Alina Clough, junior honors student at Westminster College, was accepted into the 2017 National Collegiate Honors Conference to be held in Atlanta, GA later this year. Clough will present her poster entitled “Philanthropic Cartography: Crowdmapping Rural Tanzania with OpenStreetMap (OSM).”

“I am very much looking forward to heading to Atlanta with Dr. Hicok and hope this project is able to shine a bit of light on the technological aspect of development," said Clough.

In her research project, Clough uses the Tanzania Development Trust as a case study to examine the effectiveness of crowd-sourced mapping technologies as a development tool. 

“The [Tanzania Development Trust] combines a global network of volunteer mappers with grassroots teams to work with communities in rural Tanzania,” explained Clough. “Using the maps, the Trust helps girls affected by child marriage and female genital mutilation find escape routes to safe homes where they are then provided with vocational training and family counseling.”

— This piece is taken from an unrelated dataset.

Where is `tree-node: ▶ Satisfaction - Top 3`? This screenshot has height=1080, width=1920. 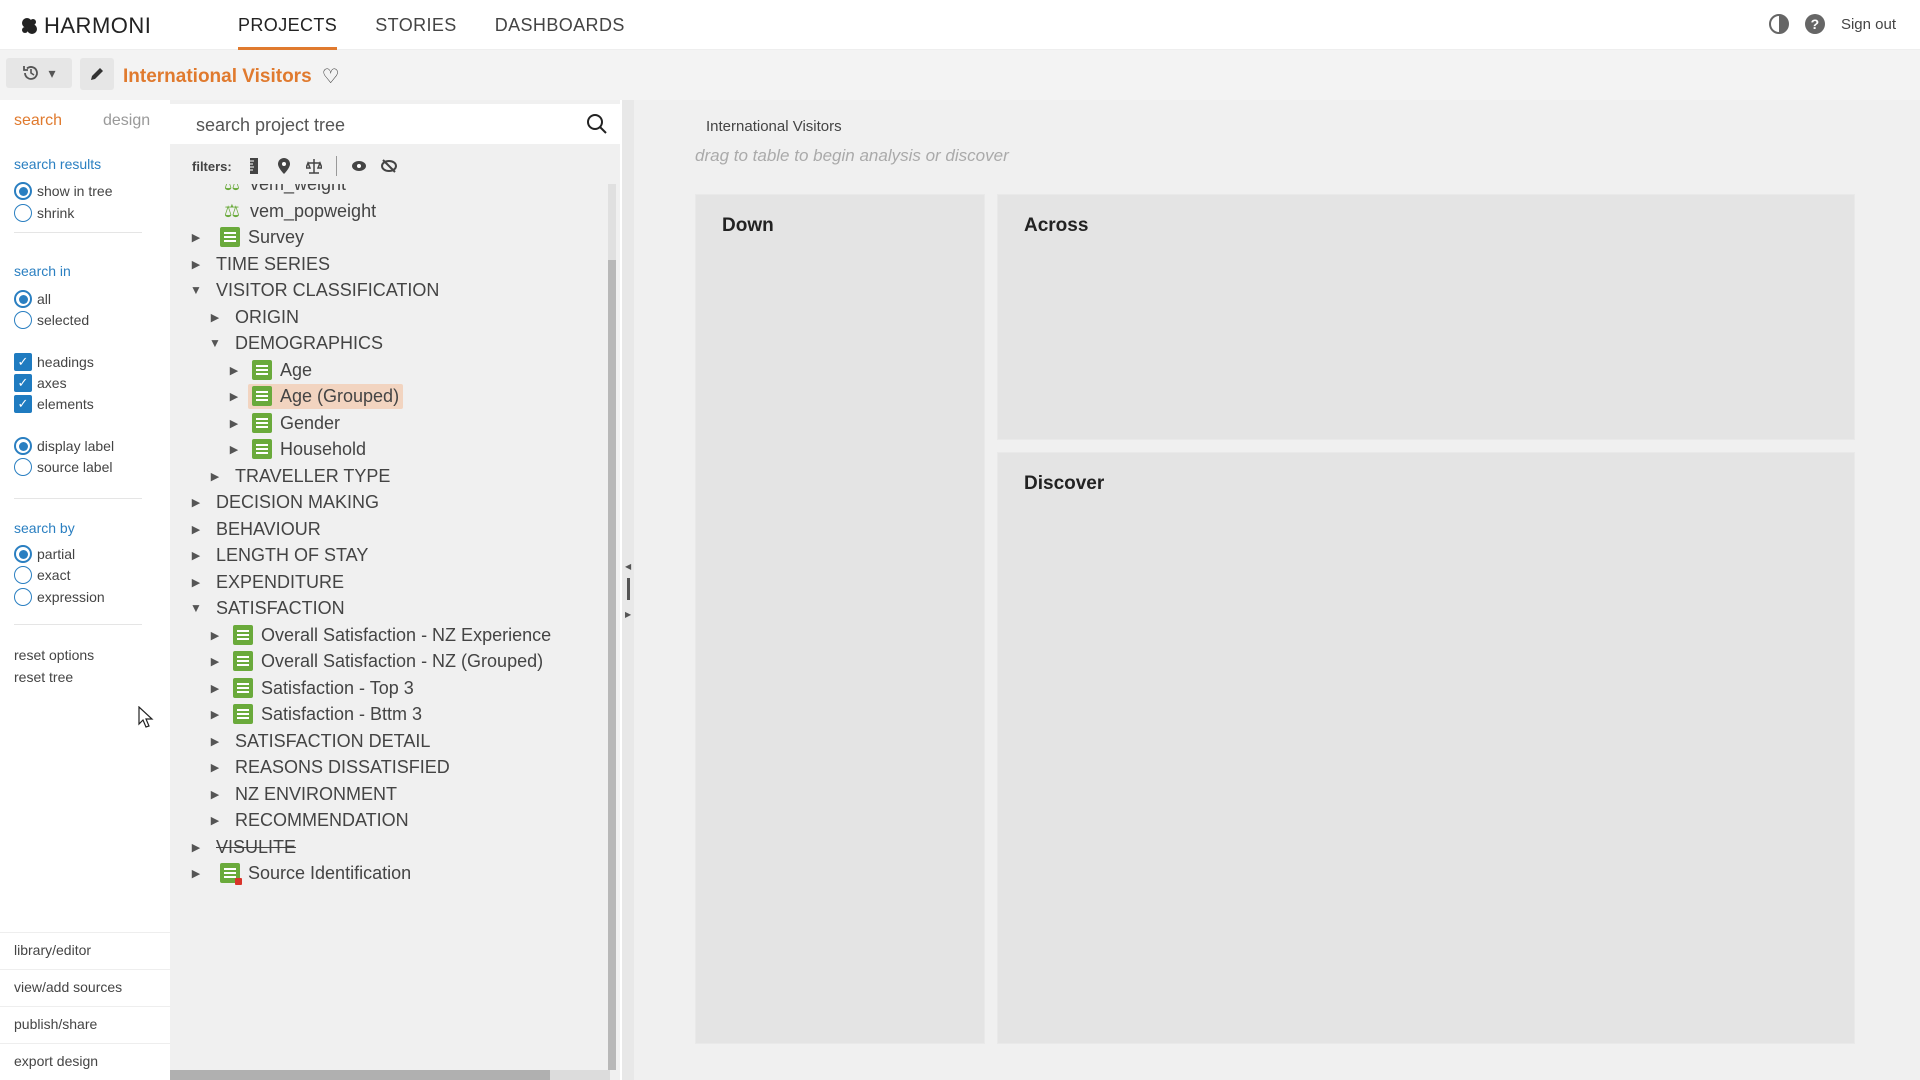 tree-node: ▶ Satisfaction - Top 3 is located at coordinates (310, 688).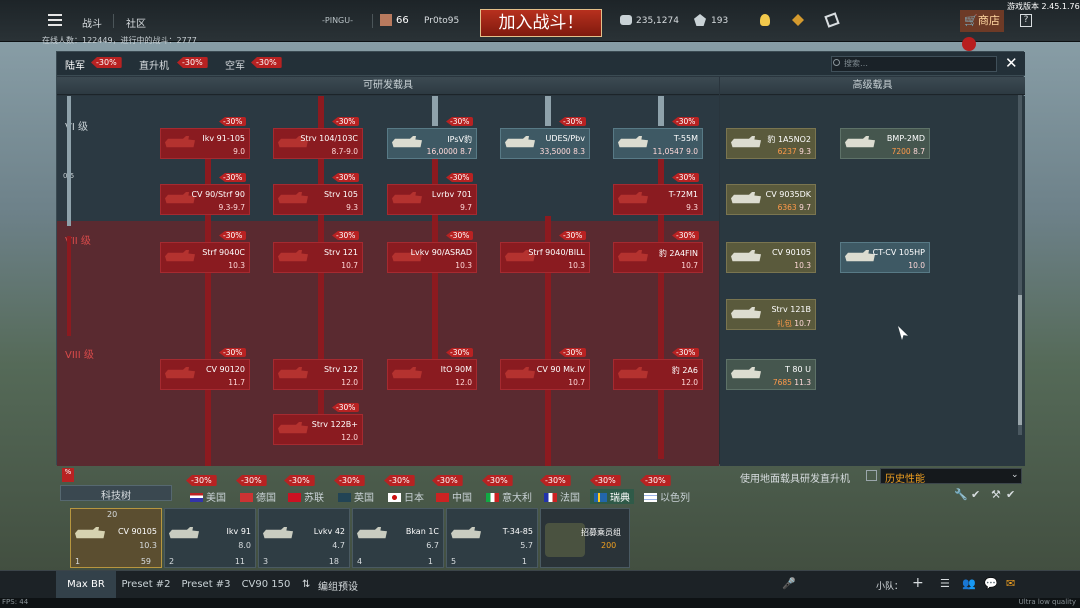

The theme of the conference is “Just Honors,” and will explore justice both as an academic focus and also the role honors can serve in addressing issues of access, equity, and technology in education according to www.nchchonors.org.

Clough says the emphasis on research is one of the main reasons she loves Westminster.

“All of the professors here have given me so much support to explore outside of my major through self-guided research,” added Clough.

Last year, Clough and her classmate Tyler Heintz attended the Northeast Regional Honors Council and presented their astronomy research. Clough and Heintz built a program to project sky maps over Cambridge, Massachusetts up to one million years into the future.

In the future, Clough hopes to take advantage of Westminster's Yonsei exchange semester to begin learning Korean, and would like to eventually pursue a master's in international political economy.